I have a situation where I'm performing a join between two tables, and I need a value from one table to be used as a LIMIT factor for a subquery in the join. Assume I have the following [extremely simplified] tables -
data:
experiment_id | value
--------------|--------
1 | 2.5
1 | 2.6
1 | 4.5
1 | 2.3
1 | 3.5
1 | 2.8
2 | 2.3
2 | 1.2
2 | 1.1
2 | 3.6
2 | 3.8
2 | 4.1
2 | 7.9
2 | 4.2
2 | 1.0
data_clip:
experiment_id | clip_index
--------------|------------
1 | 3
2 | 5
I need to sum each experiment's sorted values up to a certain clip_index, that varies between experiments.
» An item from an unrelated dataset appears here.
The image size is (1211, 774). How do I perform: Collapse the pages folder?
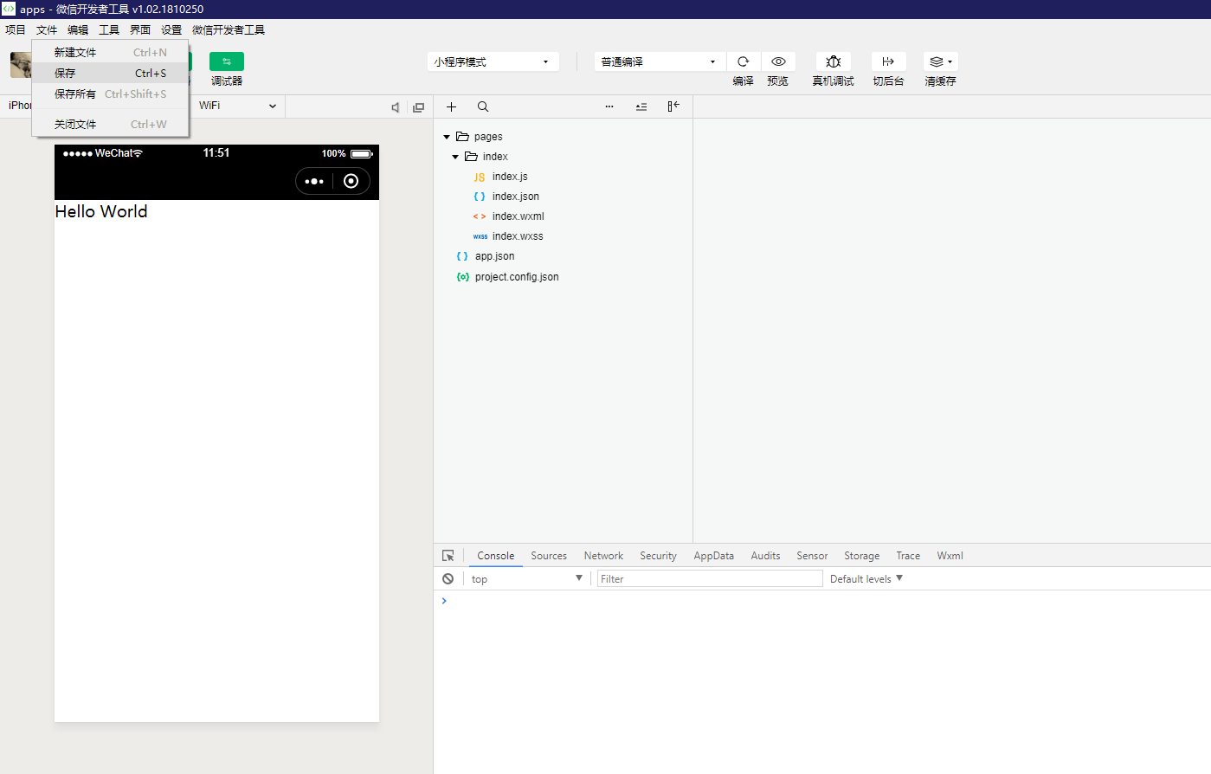tap(447, 137)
So, my result table will ideally look like this:
results:
experiment_id | sum
--------------|-------
1 | 7.6 # => 2.3 + 2.5 + 2.8
2 | 13.0 # => 1.0 + 1.1 + 1.2 + 2.3 + 3.6 + 3.8
Typically, I'd do this calculation with some client side scripting (ruby, python, etc), but I wanted to try doing this on the db level. Some imaginary SQL might look like this (there's all sorts of wrong with this query, I know, but hopefully you get the idea):
SELECT
T0.experiment_id as `id`,
(SELECT SUM(x.value) from
(SELECT value
FROM data
WHERE experiment_id = t0.experiment_id
ORDER BY value
LIMIT t0.clip_index ) as x) AS `sum`
FROM data_clip AS t0
Several problems:
- LIMIT must be defined with a constant (1000, 10, etc.), not a column.
- the
WHERE
condition in the subquery fails for not recognizingt0
table, which is external to the sub-query.
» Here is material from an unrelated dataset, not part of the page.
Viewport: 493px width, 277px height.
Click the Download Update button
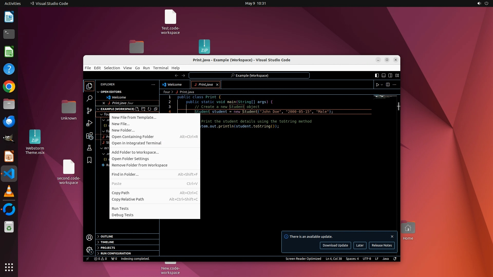pos(335,245)
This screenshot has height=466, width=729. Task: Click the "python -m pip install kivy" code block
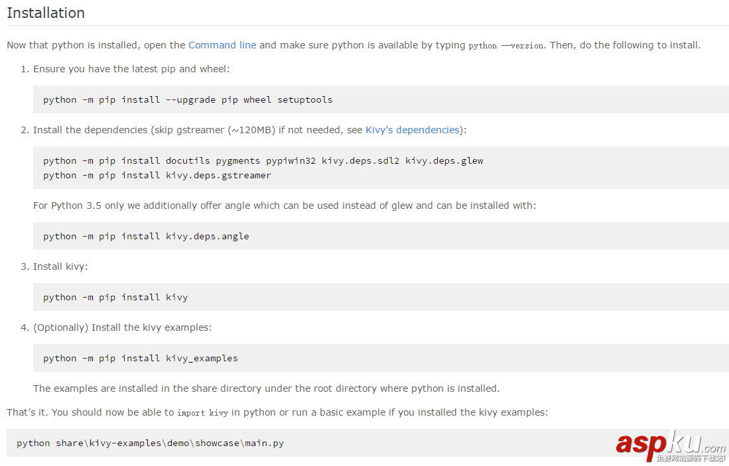(115, 297)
My question is basically how to accomplish the variable limit and sum between the two tables using mostly SQL. I thought about using group_concat
and substring_index
to isolate the values up to clip_index
for each row, but then there's the issue of summing up the numbered strings ("1.2,2.3,3.2"
) and the server limitation on the size of group_concat
buffer (configurable, but values can be around ~100k per experiment). Any thoughts? Thanks.